A new study has uncovered a startling revelation about the drying up of the Darling River, a vital water resource in Australia. Contrary to popular belief, the issue is not just due to excessive water extraction, but also the impact of climate change. The research shows that a decrease in rainfall in late autumn, caused by climate change, is a significant factor in the river’s declining water flows. This finding poses a huge policy challenge, as the Murray-Darling Basin Plan does not adequately address the effects of climate change. To ensure the river’s future, decision-makers must consider and adapt to the realities of a changing climate.

The Darling River Mystery
The Darling River, part of Australia’s south-eastern Murray-Darling Basin is a crucial waterway that has intermittently run dry for extended periods since the late 1990s. But scientists have looked into the matter and discovered that lack of late autumn rain, due to climate change, is not the sole responsible entity; definitive over-abstraction of too much water is.
Over the past 50 years (since the mid-1990s, when accelerated global warming set in), the team assessed patterns of rainfall and water flows along the Darling River from 1972 to 2024. In April and May, critical months after the rains, researchers found hardly any short duration rainfall events crucial to filling the river system back up as well.
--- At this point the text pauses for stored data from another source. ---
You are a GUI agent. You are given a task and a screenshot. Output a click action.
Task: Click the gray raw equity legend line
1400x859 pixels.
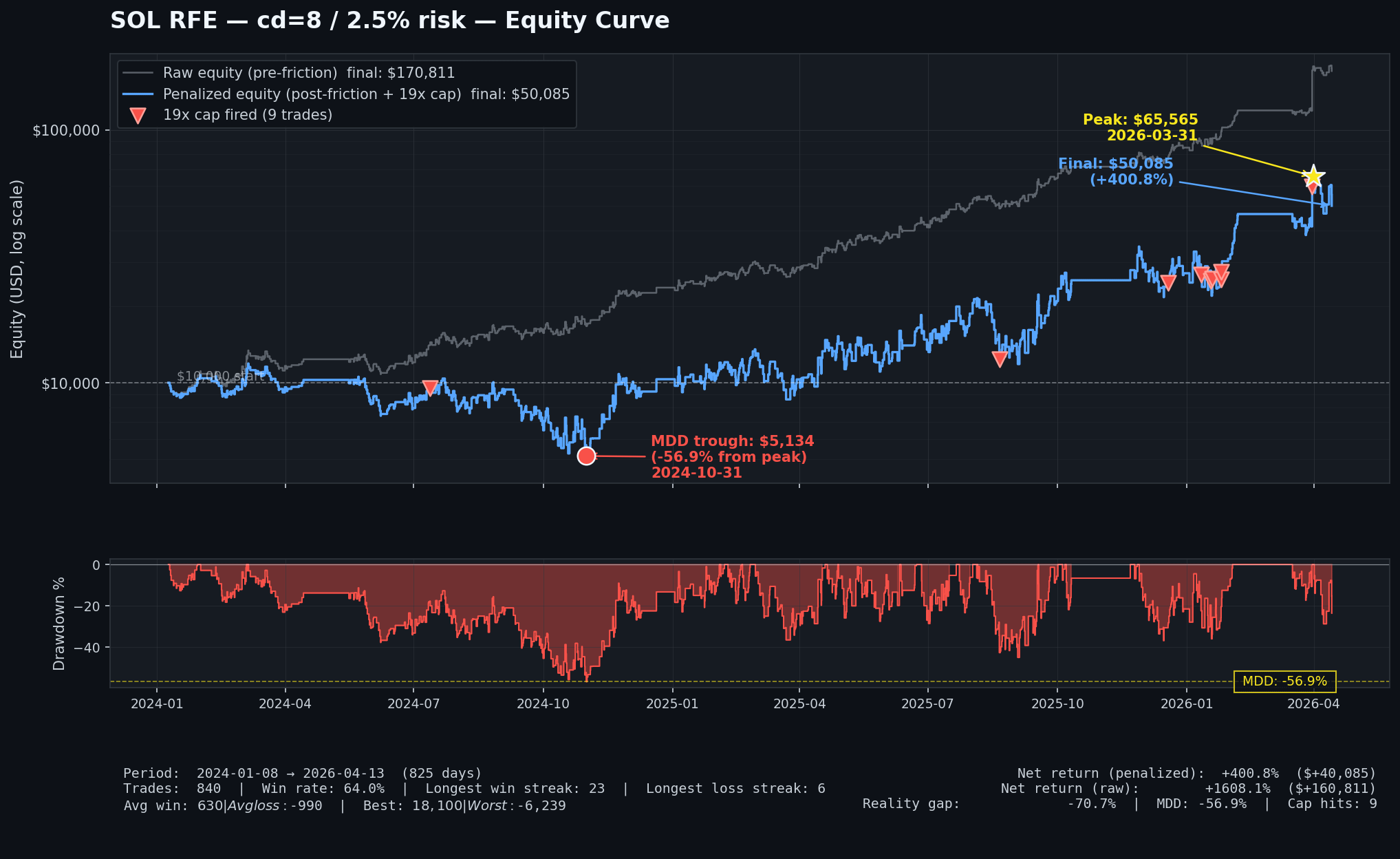click(138, 73)
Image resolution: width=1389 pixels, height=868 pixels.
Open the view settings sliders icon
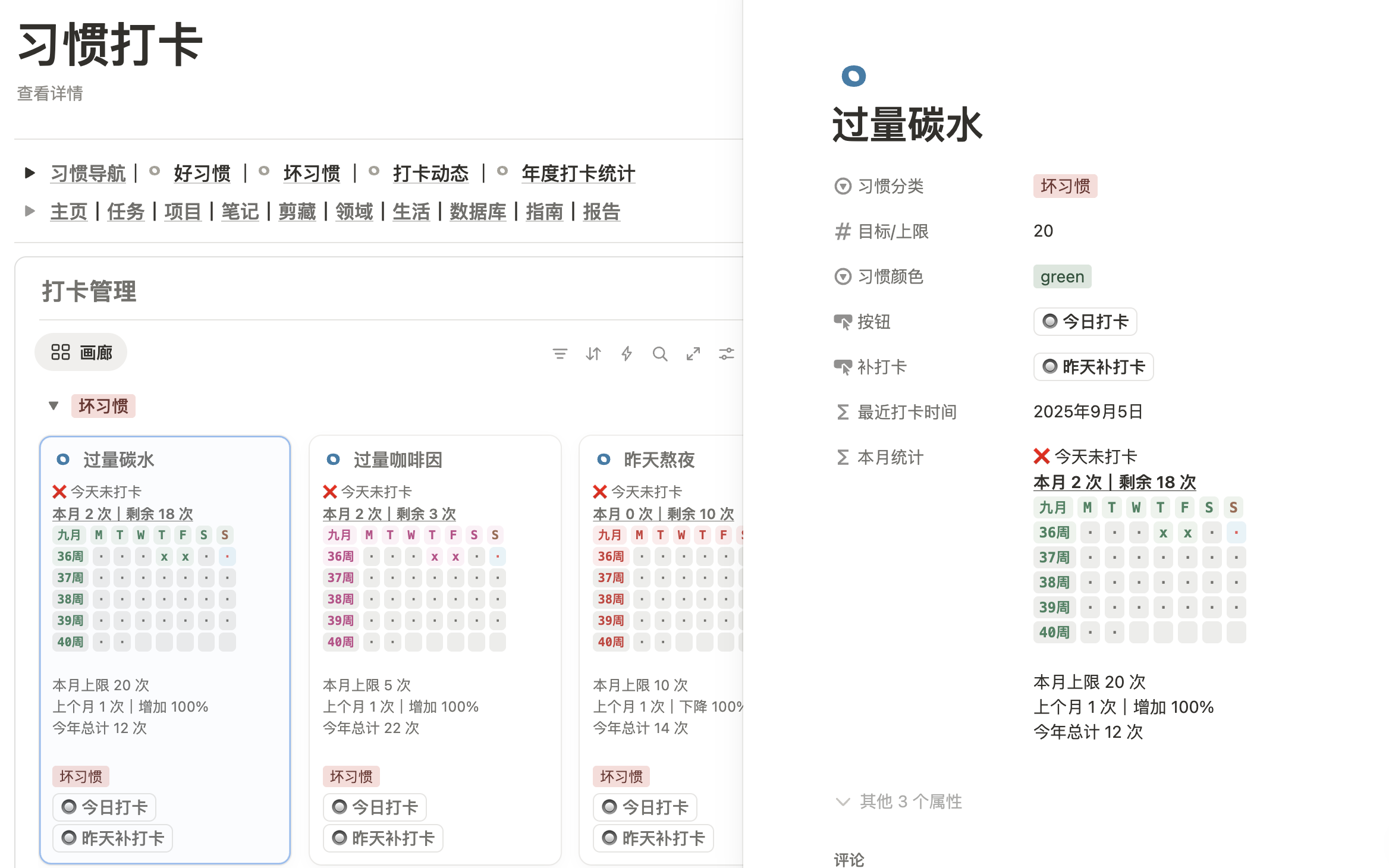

The decline in autumn rainfall has resulted in long periods of no flow or extremely low flows in the Darling River.
Atmospheric shift consequences
The drop in autumn rainfall is thought to be due to changing patterns of atmospheric circulation caused by climate change, the researchers said. Since 1990, these shifts have created fewer wetweather systems and so less rainfall in the Darling River catchment.
But without that late autumn rainfall, the impact on the river system has been awful. When the rain did come, it poured because of the dry soils and run into the river, leading to flash floods. The environment and human uses both had a lot less water to play with, making an already precarious situation worse.
Using the observational rainfall data, researchers determined that there has also been a decline in both extreme annual rainfall totals for all seasons since the 1990s which is a major driver of diminishing water levels in the Darling River.
Adapting to Climate Change
Policy Implications—The Key Challenge for Policymakers The Murray-Darling Basin Plan fails to account for the ongoing impacts of climate change on how much water can be siphoned off by towns and farmers, researchers say.
We cannot hope to fix the damage done to the Darling River and the Murray-Darling Basin if we continue as though climate change is not a reality. This might entail reworking water allocation policies, enacting efficient water governance practices and supporting investments into infrastructures and technologies that can counteract the effects of climate change.
Additionally, they argue their study illustrates the importance of an integrated water resource management strategy; one that addresses the combined effects of human activities and climate change. Understand and address challenges to secure this essential natural system & the communities reliant on it (& jobs) for future generations.